A partial copy is required: transcribe exactly the lines from the one containing "Instruction: Click the" through the last line below, without any pictures.

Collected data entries
----

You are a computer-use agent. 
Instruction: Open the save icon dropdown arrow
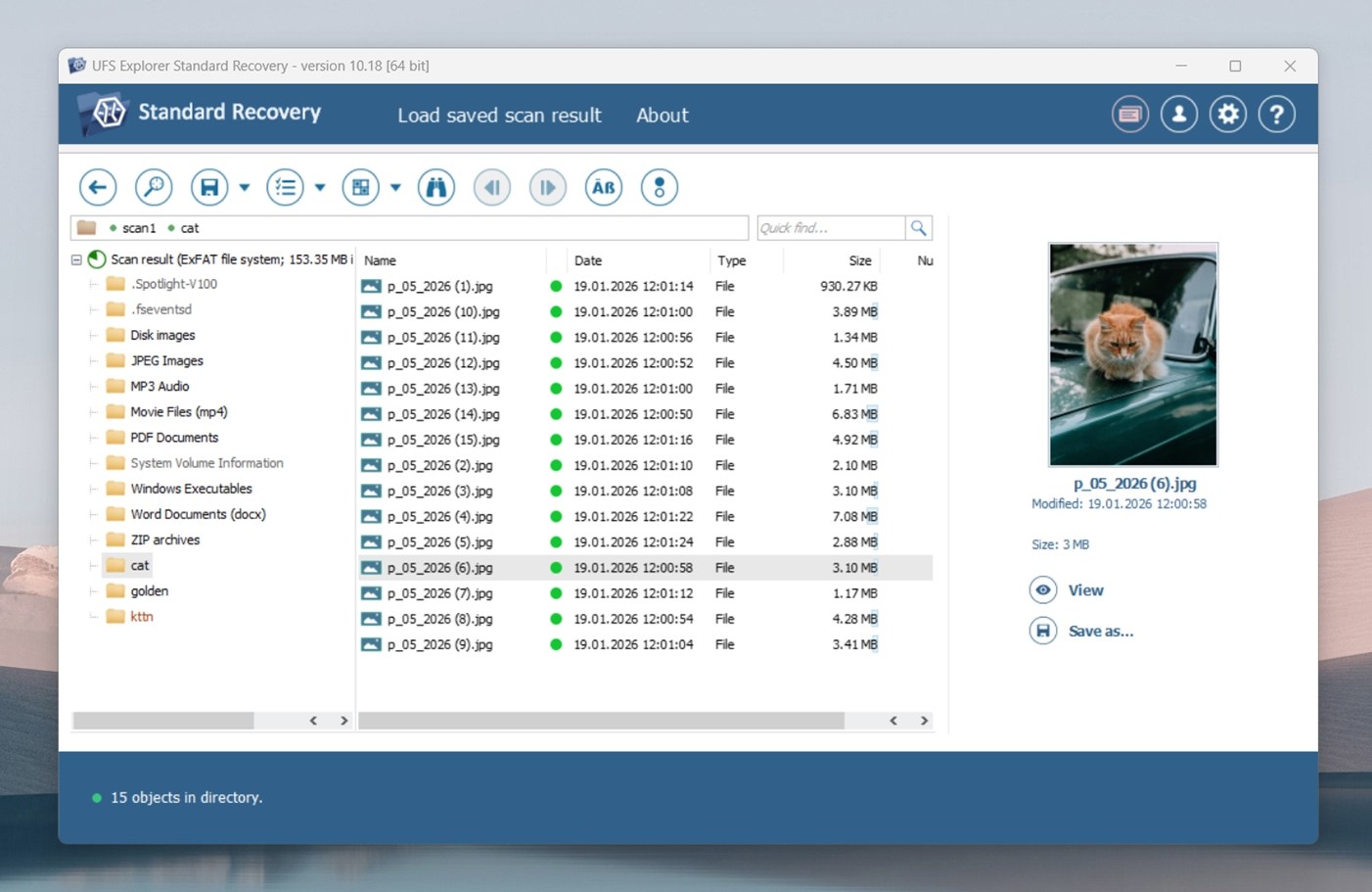(244, 187)
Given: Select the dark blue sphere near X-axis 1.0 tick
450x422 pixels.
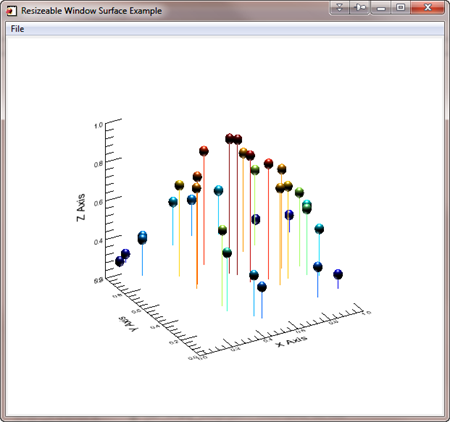Looking at the screenshot, I should (x=338, y=274).
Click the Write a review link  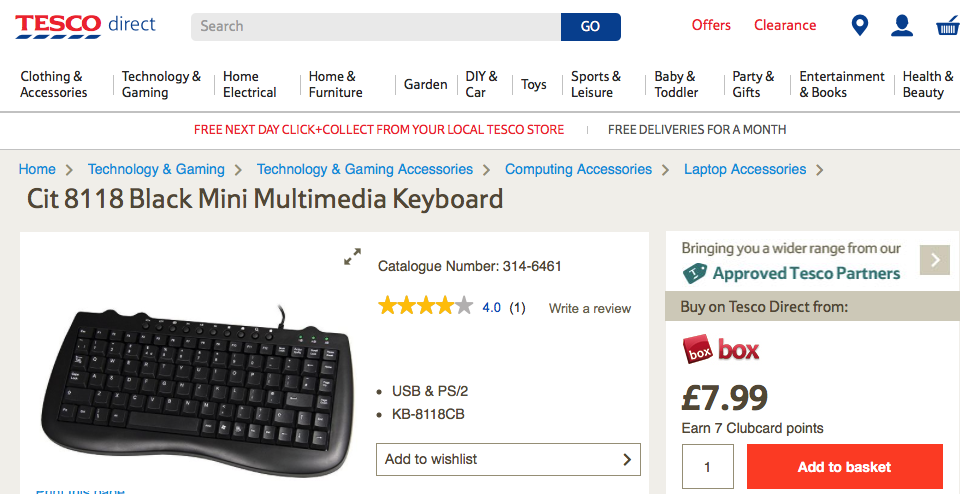590,308

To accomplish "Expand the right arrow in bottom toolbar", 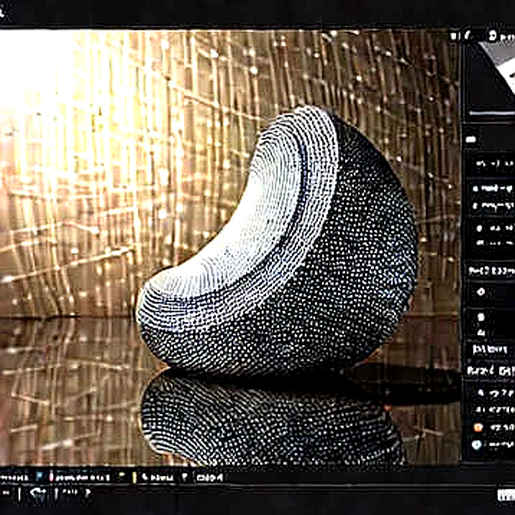I will [88, 492].
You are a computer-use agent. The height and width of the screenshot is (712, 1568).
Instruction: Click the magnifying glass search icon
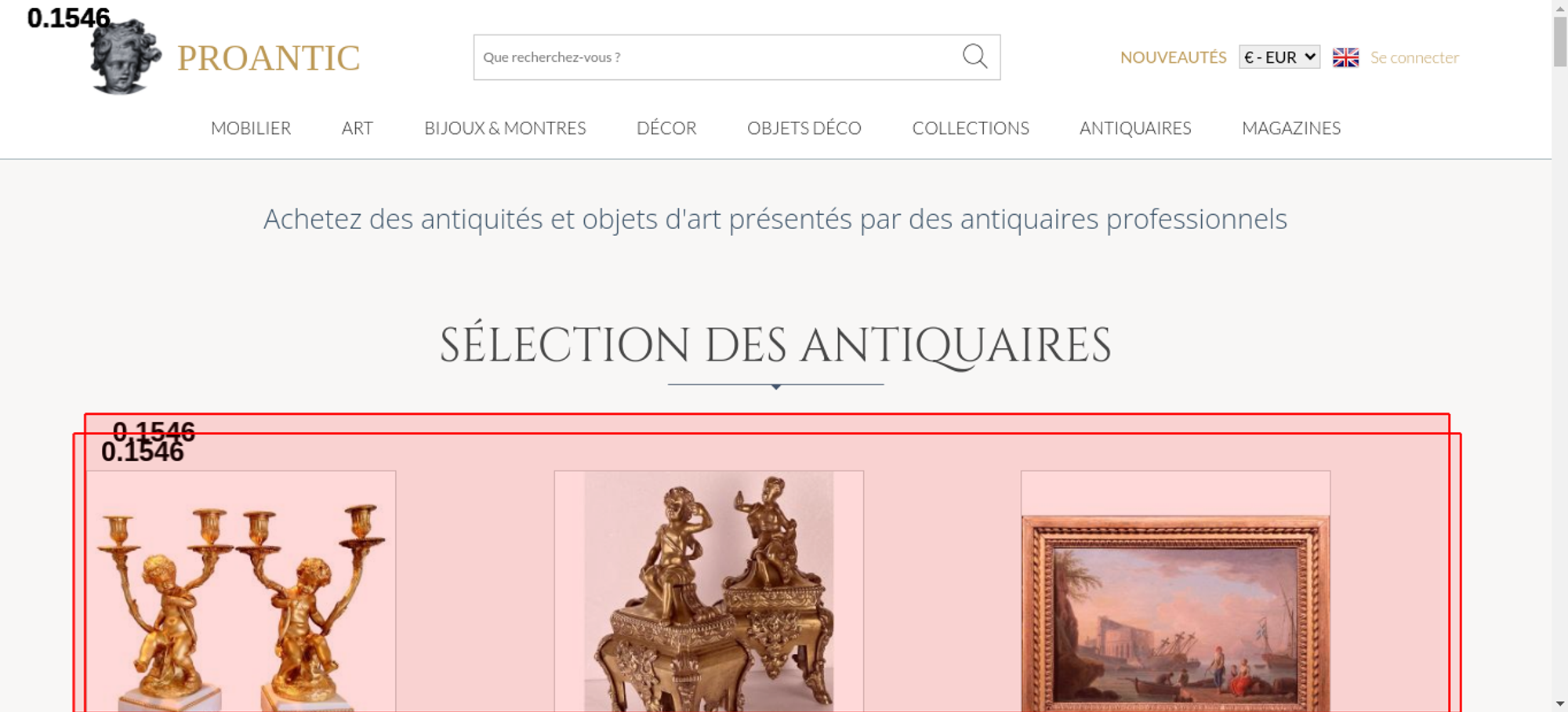[975, 56]
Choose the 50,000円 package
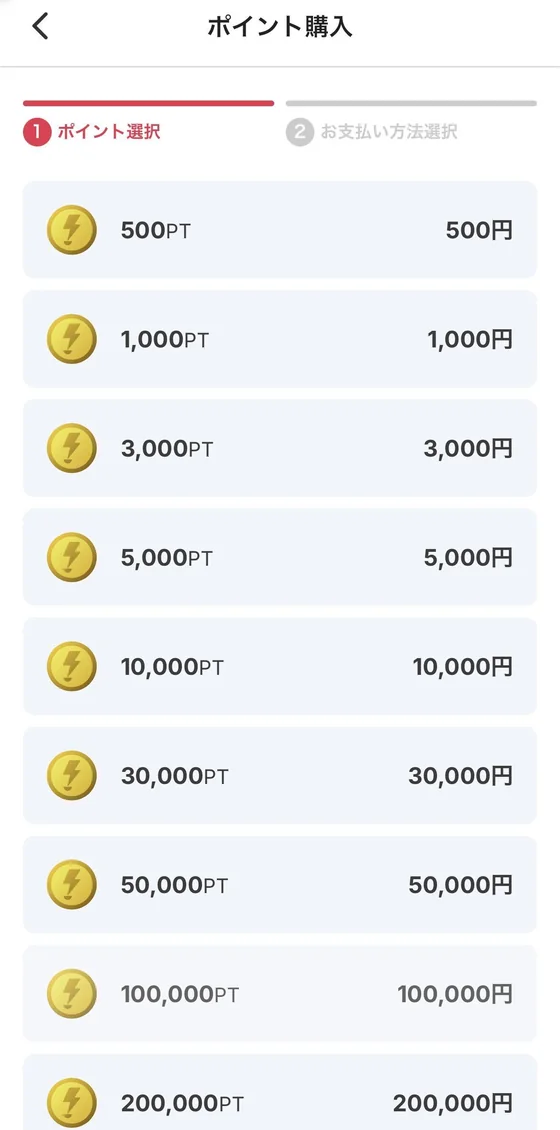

----

SOLUTION BELOW -
Instruction: Click the magnifying glass search icon
[975, 56]
Choose the 50,000円 package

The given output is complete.